Jack’s Cycle of Addiction in “The Shining”

The Shining is not only one of my favorite horror films of all time, but also one of my favorite movies period. I have watched it yearly since childhood, spending many  snow days at Stanley Kubrick’s rendition of the Overlook Hotel. I have read and do enjoy Stephen King’s novel, although as far as King goes my favorites remain Pet Sematary and It.  As for the film adaptation, Kubrick’s telling scratches a different part of my sub-conscience every viewing.

The documentary Room 237 and countless film critics have attempted to dissect the Torrance’s brief Colorado stay, but upon my latest viewing I found myself wandering all new hallways which I have never encountered. Specifically, key moments that reveal the relationship between the Overlook and Torrance’s alcoholism.

Jack Nicholson’s Jack Torrance stands as one of the all time great onscreen lunatics. From his iconic “Here’s Johnny” to lumbering through the hedge maze, Nicholson transcended literature and film to create a pure and simple image of utter madness.

A common attack on the performance though is that the character has no arc. He starts crazy and ends crazy. Stephen King never approved of Kubrick’s interpretation nor Nicholson’s over the top performance.

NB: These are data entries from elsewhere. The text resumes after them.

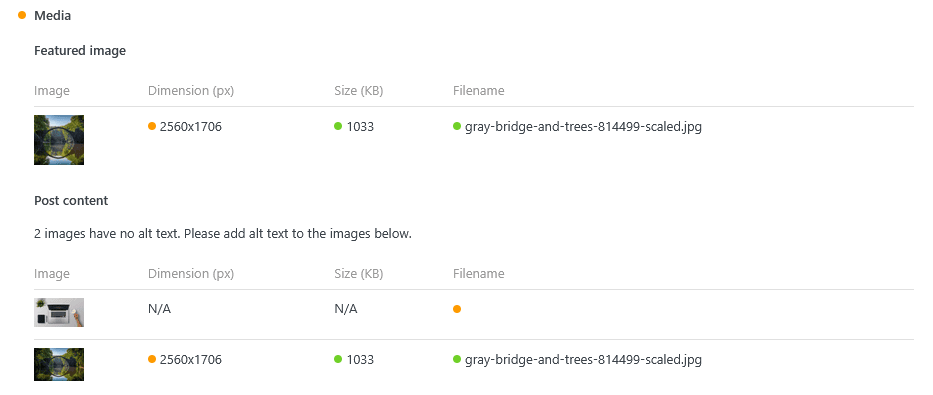
Task: Click Filename header in post content table
Action: (478, 274)
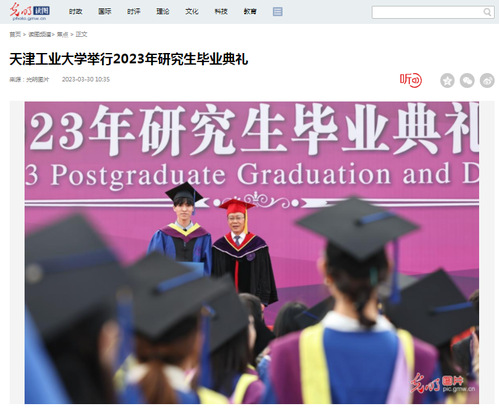Open the 文化 navigation item
This screenshot has height=408, width=499.
(192, 12)
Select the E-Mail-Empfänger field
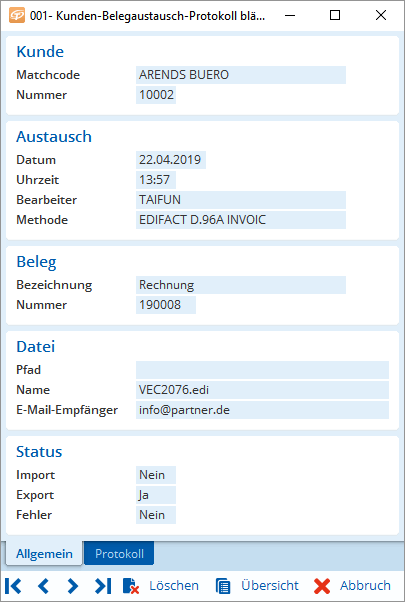Image resolution: width=405 pixels, height=602 pixels. click(x=262, y=410)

Nicholson’s approach though is not broad at all, but extremely specific to the ailment draining Torrance of life. Jack Torrance is not a man being driven crazy by an evil hotel. He is an alcoholic, one who has gone through the cycle of sobriety many times and comes to his final bender at the Overlook Hotel. This all of course is out in the open. What I maintain though is that the hotel acts as an enabler and then as the literal physical manifestation of Torrance’s final downward spiral.

Jack enters the film as a dry drunk. Despite not having had a sip of alcohol for five months, we learn from various conversations throughout the film that he has had several relapses since breaking his son’s arm several years ago. His wife Wendy defends his every action, but Torrance buzzes with an irritation and dismissal of his domestic life that will implode upon his arrival at the Overlook.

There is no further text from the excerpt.